## begin DOCUMENT SEGMENT

Reporting & Production

Where does local TV news fit in the digital age? Tegna, a year separated from Gannett, has some ideas

“By following the lead of our employees to create content that is digital first, it frees them up from the sameness of format that is plaguing local television news.”

Television isn’t dead; it isn’t even TV, as we’ve known it. Broadcast companies may be weathering for now the rise of platforms, the fractured nature of digital news consumption, the uncertainty of digital advertising models (name a trend, any trend) better than their newspaper peers, but there are plenty of signs of turbulence ahead, especially when it comes to local TV news.

Tegna thinks it’s setting up its local news stations to survive a future where the habit of sitting down in front of the TV after dinner to watch the evening news is overtaken by over-the-top, on-demand, mobile device and social media-driven “TV” viewing.

“We recognize our audience increasingly doesn’t distinguish screens: they might get something from our newscast, or from our mobile app, or from being a fan of our local station’s Facebook page, or an Instagram video,” Frank Mungeam, VP for digital content at Tegna, said. “Part of our reinvention effort is to recognize that the most compelling way to tell stories in the digital age is an all-day story experience that starts with social engagement, that gives updates on digital, context on broadcast, and then offers extras as a digital followup, and then continues with a social conversation — and then you repeat that cycle.”

Tegna, the funkily named spinoff of Gannett’s broadcast and digital media assets (not Tenga: NSFW, Google at your own risk, etc., etc.), operates 46 TV stations as well as digital properties like Cars.com and is now a little more than a year old. Mungeam and Ellen Crooke, Tegna’s VP of news, are eager cheerleaders for the company’s efforts to change the staid format of local news programming.

There’s much to be optimistic about in an election and Olympics year, when profits are up sharply: Tegna reported a profit of $99.5 million last quarter, up from $38.5 million last year. (Though according to one recent analysis from Bloomberg, spending on political advertising since late April 2016 fell to $146 million, down from $373 million over the same period in 2012, thanks to a free-media-happy Donald Trump and a protracted primary season for both parties.) Tegna is hiring for lots of editorial positions at its stations (the descriptors “multiplatform” and “multi-skilled” rule those job descriptions). All of its stations have on-demand channels on Roku; some stations are testing on Amazon’s Fire TV as part of a partnership (Apple TV and Apple News are under consideration as well). It’s pushing out Google AMP pages for station websites.

## end DOCUMENT SEGMENT
## begin RECORDS

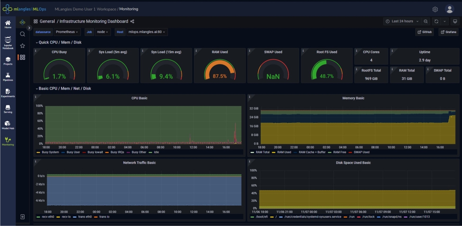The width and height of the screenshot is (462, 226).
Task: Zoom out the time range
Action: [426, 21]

## end RECORDS
## begin RECORDS

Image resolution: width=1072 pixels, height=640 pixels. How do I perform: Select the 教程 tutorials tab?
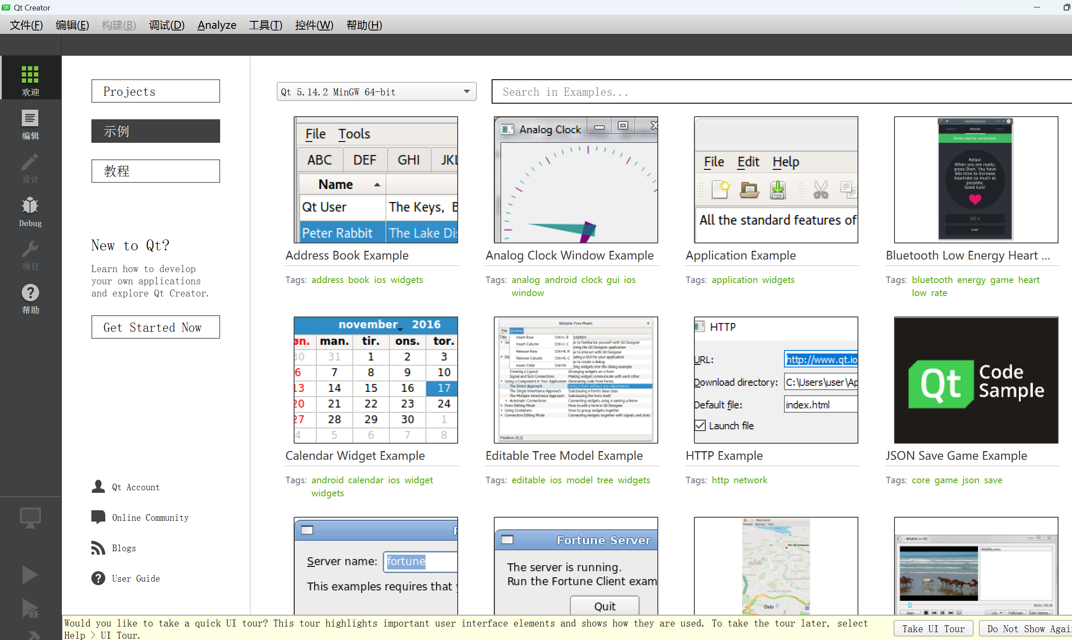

## end RECORDS

TASK GOAL:
Answer from the Tegna article:
1. What is Frank Mungeam's job at Tegna?
2. How many TV stations does Tegna operate?
3. What profit did Tegna report last quarter?

SOLUTION TO THE EXERCISE:
1. VP for digital content
2. 46
3. $99.5 million